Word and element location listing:
* * * * *

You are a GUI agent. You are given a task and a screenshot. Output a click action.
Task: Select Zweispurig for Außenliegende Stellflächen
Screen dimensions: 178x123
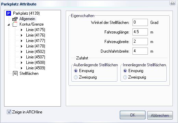(76, 77)
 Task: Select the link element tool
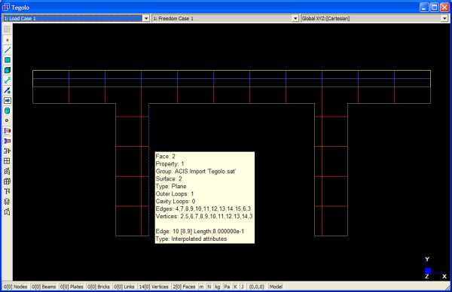point(8,81)
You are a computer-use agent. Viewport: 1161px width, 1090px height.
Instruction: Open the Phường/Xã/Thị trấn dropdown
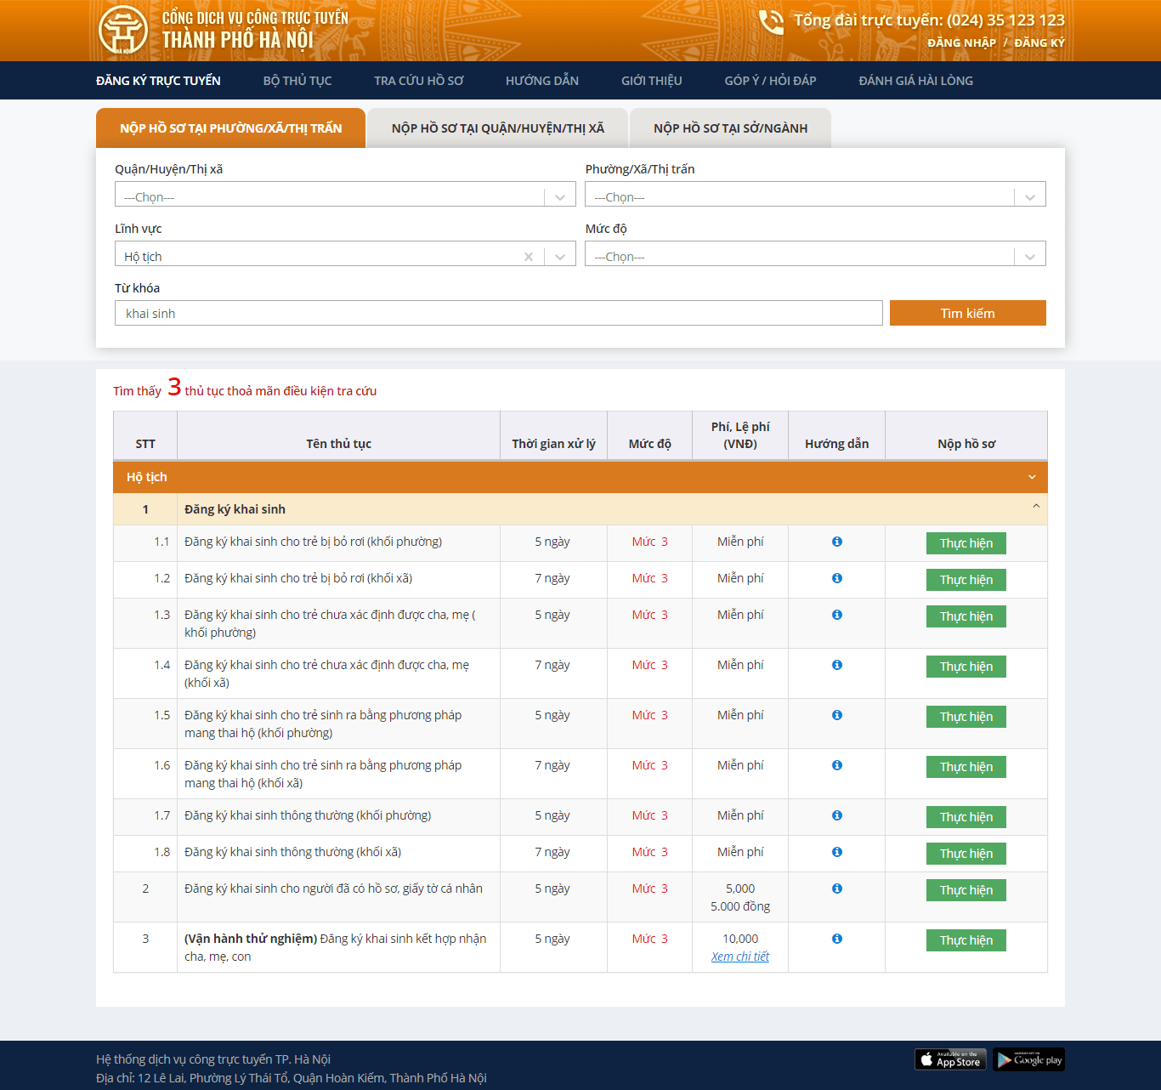[1029, 197]
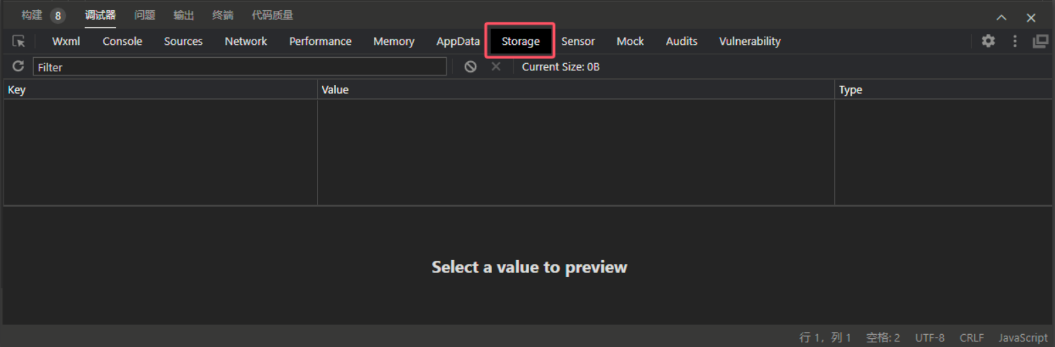The image size is (1055, 347).
Task: Switch to the Wxml tab
Action: click(x=66, y=41)
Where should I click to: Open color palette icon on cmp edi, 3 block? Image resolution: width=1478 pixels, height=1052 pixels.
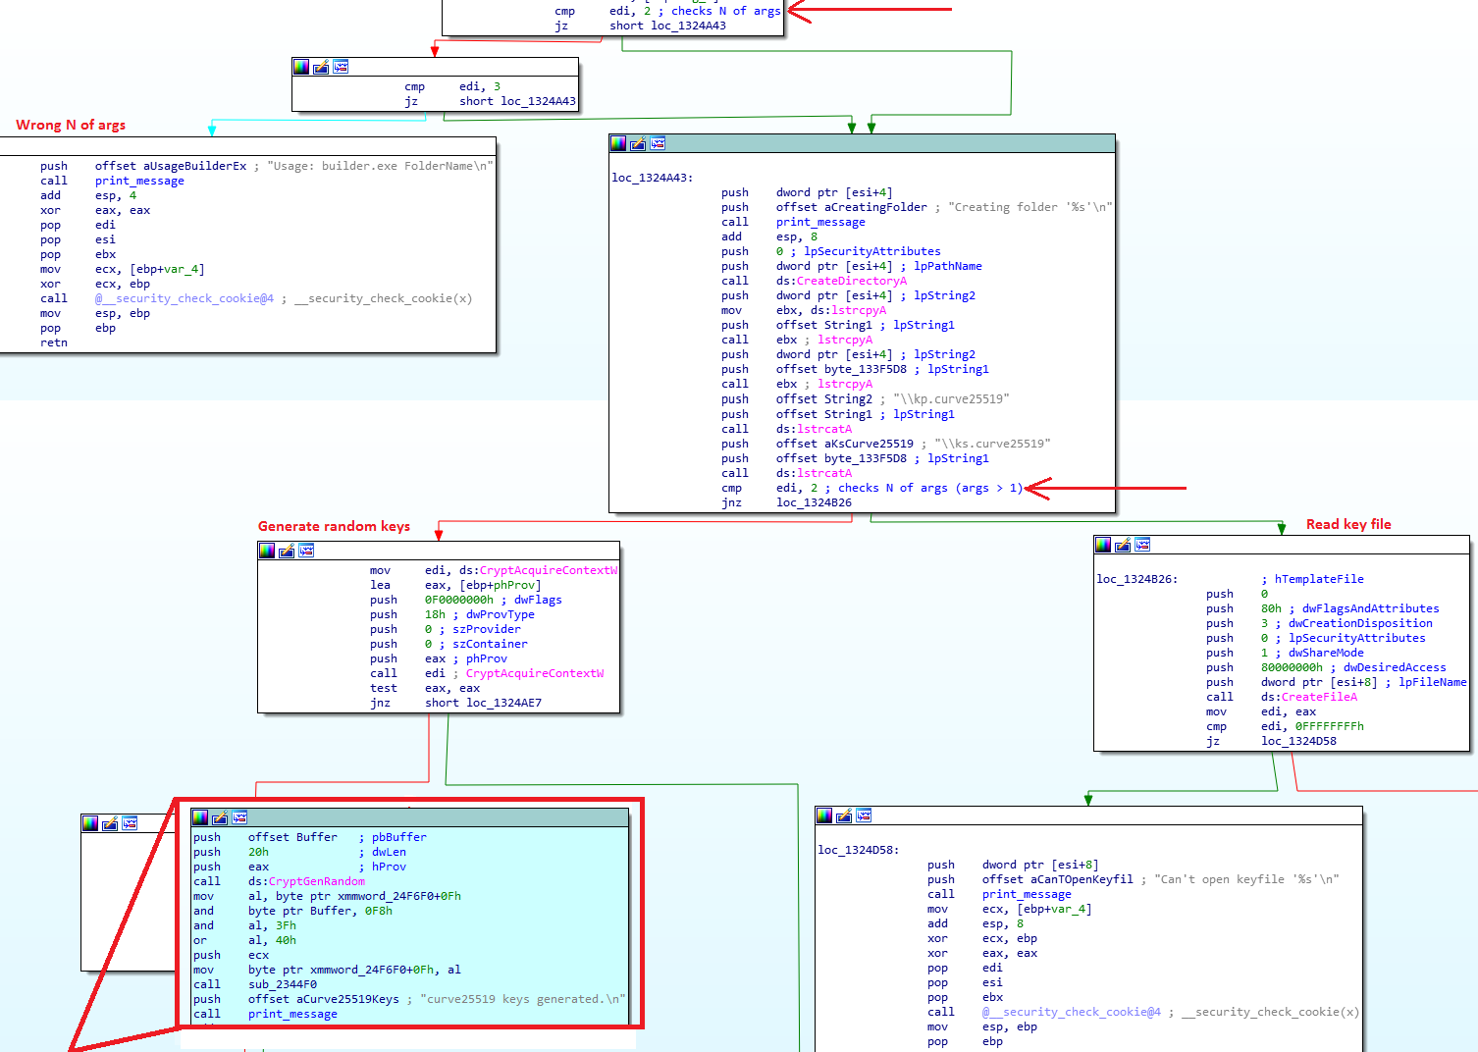300,66
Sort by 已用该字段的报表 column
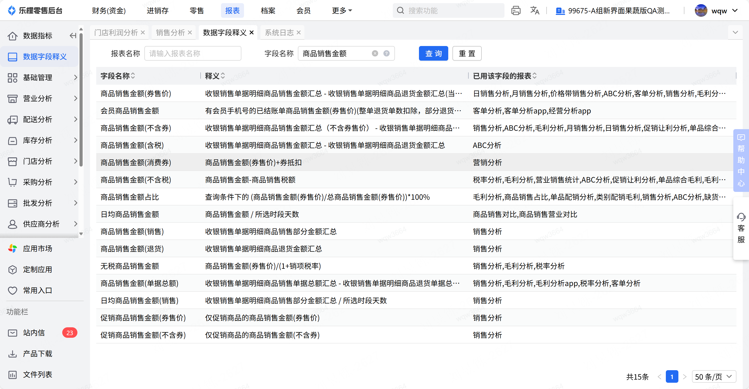Viewport: 749px width, 389px height. click(534, 76)
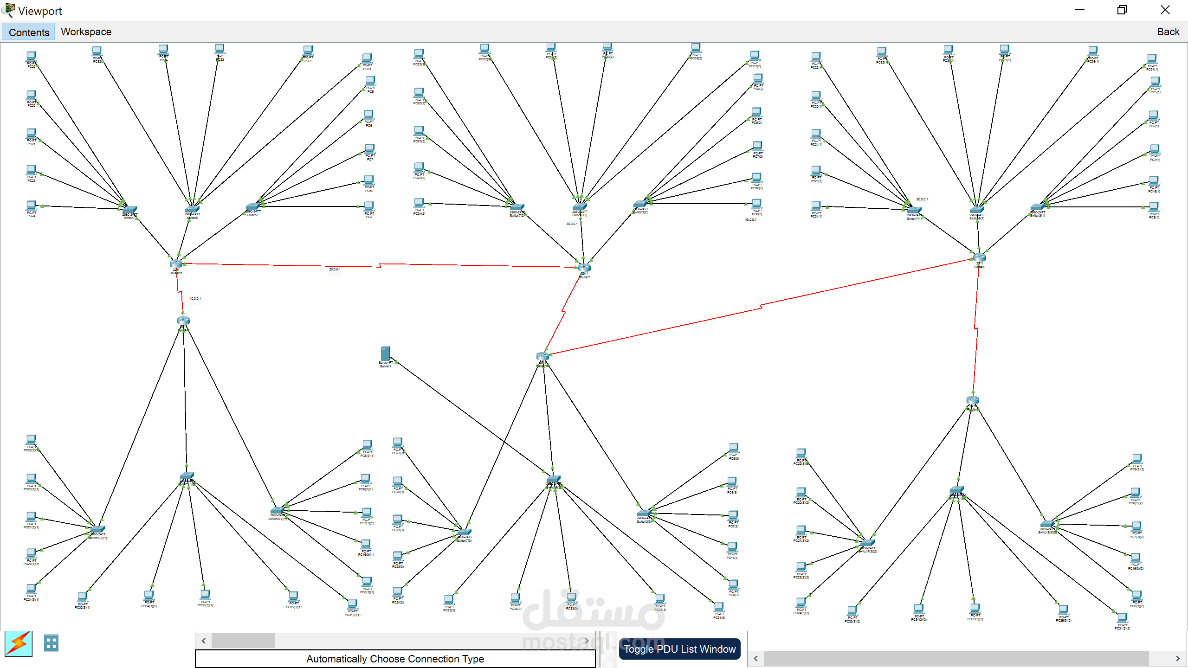Click the Router7 router icon
Screen dimensions: 1188x668
click(584, 268)
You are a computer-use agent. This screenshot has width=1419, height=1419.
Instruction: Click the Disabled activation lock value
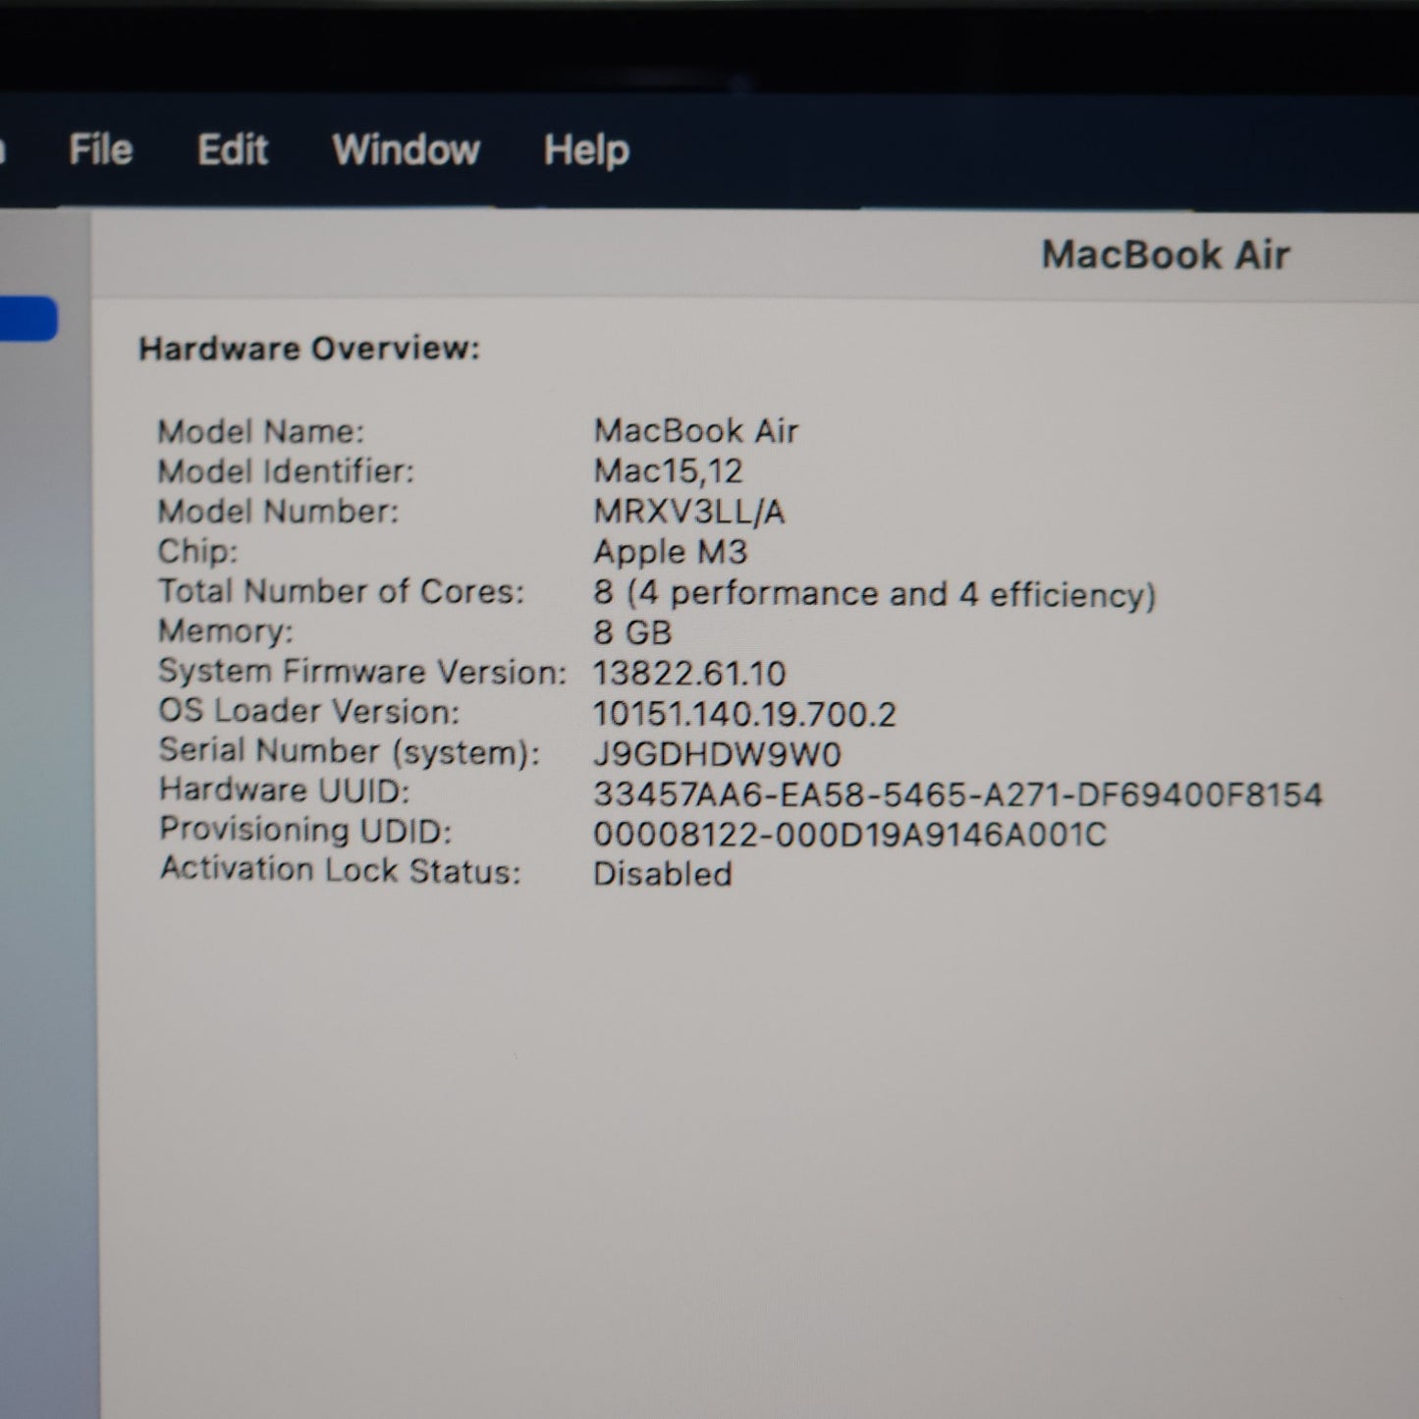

* * * * *

Can you repeat every line of the listing above, word for word, without including any of the pictures?

■ Response to the task ■
You are a GUI agent. You are given a task and a screenshot. Output a click action.
Task: Select Zweispurig for Außenliegende Stellflächen
Screen dimensions: 178x123
(76, 77)
 Task: Select the link element tool
point(8,81)
You are a computer-use agent. Viewport: 1161px width, 1090px height.
Instruction: Open the Phường/Xã/Thị trấn dropdown
[1029, 197]
The image size is (1055, 347).
Task: Switch to the Wxml tab
Action: click(x=66, y=41)
Where should I click to: Open color palette icon on cmp edi, 3 block? Image resolution: width=1478 pixels, height=1052 pixels.
300,66
Sort by 已用该字段的报表 column
Viewport: 749px width, 389px height. click(534, 76)
Click the Router7 router icon
Screen dimensions: 1188x668
click(584, 268)
You are a computer-use agent. This screenshot has width=1419, height=1419.
Instruction: Click the Disabled activation lock value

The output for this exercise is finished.